Jackson cited a variety of reasons for the city’s violence, including Savannah’s gun culture and “generational crime occurring in the same neighborhoods — and same families — year after year.”

Jackson outlined “a five-step plan to reduce violent crime” that included hiring Chief Jack Lumpkin, fully staffing the police force, implementing a violence reduction model that will be developed with “policing expert” David Kennedy, deploying new technologies and reducing poverty through “better education, better jobs and better job training.”

Critics would have pounced if Jackson had made mention of other priorities, but I still wish she had devoted some of the speech to a broader vision for the city. It’s impossible to address the fifth of those goals — poverty reduction — without a more comprehensive plan.

I was also struck by several elements that were largely absent from Jackson’s speech.

Yes, Jackson said, “We need a stronger police presence on our streets.”

But Lumpkin himself has gone one step further.
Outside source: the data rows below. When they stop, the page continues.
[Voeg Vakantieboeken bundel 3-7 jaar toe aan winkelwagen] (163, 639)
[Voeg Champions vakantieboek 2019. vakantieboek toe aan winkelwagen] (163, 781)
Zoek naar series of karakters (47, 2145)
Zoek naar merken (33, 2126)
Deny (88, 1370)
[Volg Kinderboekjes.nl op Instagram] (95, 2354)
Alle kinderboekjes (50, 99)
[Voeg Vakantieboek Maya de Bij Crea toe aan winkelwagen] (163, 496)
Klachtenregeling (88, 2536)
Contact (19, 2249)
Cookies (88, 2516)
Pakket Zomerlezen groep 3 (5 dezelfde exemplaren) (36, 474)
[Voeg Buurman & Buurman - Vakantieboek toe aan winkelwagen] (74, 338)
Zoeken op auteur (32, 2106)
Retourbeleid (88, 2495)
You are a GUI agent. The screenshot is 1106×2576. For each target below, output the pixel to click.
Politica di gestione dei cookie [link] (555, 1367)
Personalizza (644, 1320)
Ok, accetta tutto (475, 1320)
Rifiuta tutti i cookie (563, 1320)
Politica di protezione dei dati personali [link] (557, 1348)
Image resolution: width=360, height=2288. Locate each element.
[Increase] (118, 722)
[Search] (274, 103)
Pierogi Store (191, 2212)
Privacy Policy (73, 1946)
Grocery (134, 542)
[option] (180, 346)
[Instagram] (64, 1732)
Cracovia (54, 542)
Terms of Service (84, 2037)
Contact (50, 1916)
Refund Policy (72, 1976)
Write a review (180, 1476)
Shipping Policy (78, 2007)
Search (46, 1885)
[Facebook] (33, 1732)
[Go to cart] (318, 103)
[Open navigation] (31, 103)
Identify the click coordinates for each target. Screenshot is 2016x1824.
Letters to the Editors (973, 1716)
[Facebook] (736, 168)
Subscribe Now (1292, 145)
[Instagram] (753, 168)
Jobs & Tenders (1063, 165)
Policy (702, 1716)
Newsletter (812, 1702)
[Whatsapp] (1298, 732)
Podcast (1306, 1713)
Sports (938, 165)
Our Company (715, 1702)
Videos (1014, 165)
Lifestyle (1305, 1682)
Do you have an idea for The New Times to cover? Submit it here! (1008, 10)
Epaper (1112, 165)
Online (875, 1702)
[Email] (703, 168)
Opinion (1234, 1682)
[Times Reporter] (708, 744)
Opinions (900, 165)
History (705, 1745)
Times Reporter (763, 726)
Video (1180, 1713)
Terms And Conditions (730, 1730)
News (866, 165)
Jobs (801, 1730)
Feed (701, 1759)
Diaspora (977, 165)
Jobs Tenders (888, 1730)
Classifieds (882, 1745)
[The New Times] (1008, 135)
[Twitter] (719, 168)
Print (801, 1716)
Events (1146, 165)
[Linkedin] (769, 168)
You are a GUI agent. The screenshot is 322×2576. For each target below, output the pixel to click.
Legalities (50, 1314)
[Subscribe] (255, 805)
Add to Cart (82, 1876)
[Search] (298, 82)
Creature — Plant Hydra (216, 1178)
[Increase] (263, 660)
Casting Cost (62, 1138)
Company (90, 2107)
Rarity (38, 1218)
He has routinely linked Savannah’s violence directly to street crime and “open air drug markets.”

Press coverage of Lumpkin’s tenure as police chief in Athens reveals that his forces have a history of addressing suspicious loitering and street drug sales.

Missing from Jackson’s speech was any acknowledgement that Savannah has long ignored known trouble spots. Sure, crime has persisted for a long time in many neighborhoods, but we have allowed it.

Jackson also seemed to place full blame for the slowly collapsing police merger on Chatham County officials. In the many years I’ve been writing this column, Savannah city government has been plagued at times by insularity, and it seems that Jackson does not realize the extent to which the public has turned against the city in this dispute with the county.

I keep asking one question about the merger that created the joint Savannah-Chatham County force: Would we be better off with a somewhat weakened merger or no merger at all?

Jackson also failed to mention that part of her crime reduction vision for the Central Precinct involves moving dozens of poor people to the west side of Martin Luther King Jr. Boulevard, destroying a bunch of historic homes in Meldrim Row, closing a block of a city street and building a 1.6 acre police sub-station.

It’s a cynical move that sounds like something from 1955, not 2015.

Jackson’s lifetime of experiences in Savannah could help her lead the city out of its current crime woes, but those experiences might be hindering her, too. If we just repeat old mistakes and offer the same old platitudes, we’ll get nowhere.